Auch wer Loetscher noch nicht kennt, aber eine gewisse Neigung zur Schweiz und ihrer bemerkenswerten Literatur empfindet, wird Freude an diesem Band haben. Und etwa dem unglaublichen Bericht über die grotesken Zeremonien folgen, die nach dem Tod Friedrich Dürrenmatts auf Geheiß seiner Witwe im Wohnhaus in NeuchaÆtel abgehalten wurden.

Oder den kühn, sprunghaft und assoziativ hingeworfenen Text "Im Helvetischen Chatroom" studieren.
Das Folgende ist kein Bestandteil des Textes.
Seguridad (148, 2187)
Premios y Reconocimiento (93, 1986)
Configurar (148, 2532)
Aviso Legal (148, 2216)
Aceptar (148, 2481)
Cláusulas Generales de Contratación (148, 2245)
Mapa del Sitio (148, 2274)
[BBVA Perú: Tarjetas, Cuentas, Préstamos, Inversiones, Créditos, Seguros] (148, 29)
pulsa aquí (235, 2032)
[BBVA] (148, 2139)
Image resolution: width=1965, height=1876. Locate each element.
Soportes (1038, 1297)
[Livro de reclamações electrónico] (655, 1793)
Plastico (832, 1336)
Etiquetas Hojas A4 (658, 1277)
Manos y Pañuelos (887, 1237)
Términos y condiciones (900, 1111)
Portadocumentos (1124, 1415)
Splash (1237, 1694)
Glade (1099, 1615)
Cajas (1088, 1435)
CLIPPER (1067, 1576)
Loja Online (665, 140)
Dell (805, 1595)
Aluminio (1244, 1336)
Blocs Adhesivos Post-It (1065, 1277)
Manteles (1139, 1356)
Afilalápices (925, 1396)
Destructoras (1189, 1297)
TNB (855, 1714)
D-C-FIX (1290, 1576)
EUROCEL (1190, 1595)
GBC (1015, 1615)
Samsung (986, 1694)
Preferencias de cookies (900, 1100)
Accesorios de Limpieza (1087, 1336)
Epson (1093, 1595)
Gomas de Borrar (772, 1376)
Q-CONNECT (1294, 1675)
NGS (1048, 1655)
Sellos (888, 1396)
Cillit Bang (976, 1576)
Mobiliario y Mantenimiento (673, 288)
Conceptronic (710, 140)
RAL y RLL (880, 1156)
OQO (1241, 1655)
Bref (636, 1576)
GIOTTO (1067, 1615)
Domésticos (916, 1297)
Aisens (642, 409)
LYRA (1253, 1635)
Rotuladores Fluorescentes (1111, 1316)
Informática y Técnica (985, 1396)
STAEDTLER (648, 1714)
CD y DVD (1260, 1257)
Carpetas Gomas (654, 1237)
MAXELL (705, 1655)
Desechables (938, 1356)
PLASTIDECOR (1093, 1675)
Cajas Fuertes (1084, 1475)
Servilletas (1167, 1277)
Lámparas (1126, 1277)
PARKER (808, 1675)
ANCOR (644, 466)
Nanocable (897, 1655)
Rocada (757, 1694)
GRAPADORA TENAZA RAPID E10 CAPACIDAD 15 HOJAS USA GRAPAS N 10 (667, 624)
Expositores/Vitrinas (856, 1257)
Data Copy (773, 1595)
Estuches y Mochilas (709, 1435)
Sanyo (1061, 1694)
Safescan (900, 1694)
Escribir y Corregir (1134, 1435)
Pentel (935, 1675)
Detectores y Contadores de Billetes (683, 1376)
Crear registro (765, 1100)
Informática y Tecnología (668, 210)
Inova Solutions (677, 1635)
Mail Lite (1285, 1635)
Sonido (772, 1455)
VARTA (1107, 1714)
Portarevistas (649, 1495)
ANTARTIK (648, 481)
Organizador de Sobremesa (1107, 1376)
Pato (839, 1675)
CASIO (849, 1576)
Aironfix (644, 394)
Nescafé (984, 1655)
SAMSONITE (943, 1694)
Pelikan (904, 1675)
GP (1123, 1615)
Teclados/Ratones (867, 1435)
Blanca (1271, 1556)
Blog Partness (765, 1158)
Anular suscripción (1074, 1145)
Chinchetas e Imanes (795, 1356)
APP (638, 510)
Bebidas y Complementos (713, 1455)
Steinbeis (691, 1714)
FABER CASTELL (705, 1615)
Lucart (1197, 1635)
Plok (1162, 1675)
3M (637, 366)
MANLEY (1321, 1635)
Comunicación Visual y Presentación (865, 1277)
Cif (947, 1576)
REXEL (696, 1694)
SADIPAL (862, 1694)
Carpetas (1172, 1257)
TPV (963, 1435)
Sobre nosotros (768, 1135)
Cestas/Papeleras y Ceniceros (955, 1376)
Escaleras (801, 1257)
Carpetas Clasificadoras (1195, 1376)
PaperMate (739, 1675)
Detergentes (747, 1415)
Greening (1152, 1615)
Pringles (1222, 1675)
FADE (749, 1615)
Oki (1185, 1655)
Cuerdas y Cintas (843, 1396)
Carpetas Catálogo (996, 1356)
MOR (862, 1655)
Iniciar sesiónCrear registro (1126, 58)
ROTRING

Hier setzt sich Loetscher unter Zuhilfenahme einiger markanter Zitate in Beziehung zu den lebenden Kollegen im Land, er skizziert nicht ohne Polemik sein schwieriges Verhältnis zu Adolf Muschg oder Thomas Hürlimann, gibt seine Abneigung gegen das schweizerische Ghetto der "Literatur schreibender Frauen" zu erkennen oder erinnert voller Sympathie die gemeinsamen Wege mit Niklaus Meienberg im Paris von 1968.

Dabei reflektiert er wie nebenbei die Rolle des Intellektuellen in der Schweiz, denkt über den literarischen Schweiz-Mythos der "Enge" nach und versucht das "Literarische" in der Literatur zu bestimmen.

Sehr persönlich

Loetschers neues Buch "Lesen statt klettern" hat mehr als 400 Seiten, es ist ein ganz und gar unkämpferisches Buch. Es bietet eine sehr persönliche Schweizer Literaturgeschichte in ausgewählten Porträts an, und zwar vom 18. Jahrhundert bis - ja eben bezeichnenderweise bis zu Max Frisch und Friedrich Dürrenmatt.

Neben einigen älteren Aufsätzen, die in diesem Band wieder veröffentlicht werden, hat Hugo Loetscher für dieses Buch viele Texte neu geschrieben: Albrecht von Haller, Salomon Geßner, Jeremias Gotthelf, Friedrich Glauser, Max Rychner, Konrad Farner und Ludwig Hohl sind nur die bekanntesten Figuren in dieser eigenwilligen Galerie. Sie ist auch deswegen so bemerkenswert, weil sie zum Beispiel die beiden bedeutendsten französischsprachigen Autoren der Schweiz, Maurice Chappaz und Jacques Chessex, vorstellt, die hierzulande wohl keiner kennt.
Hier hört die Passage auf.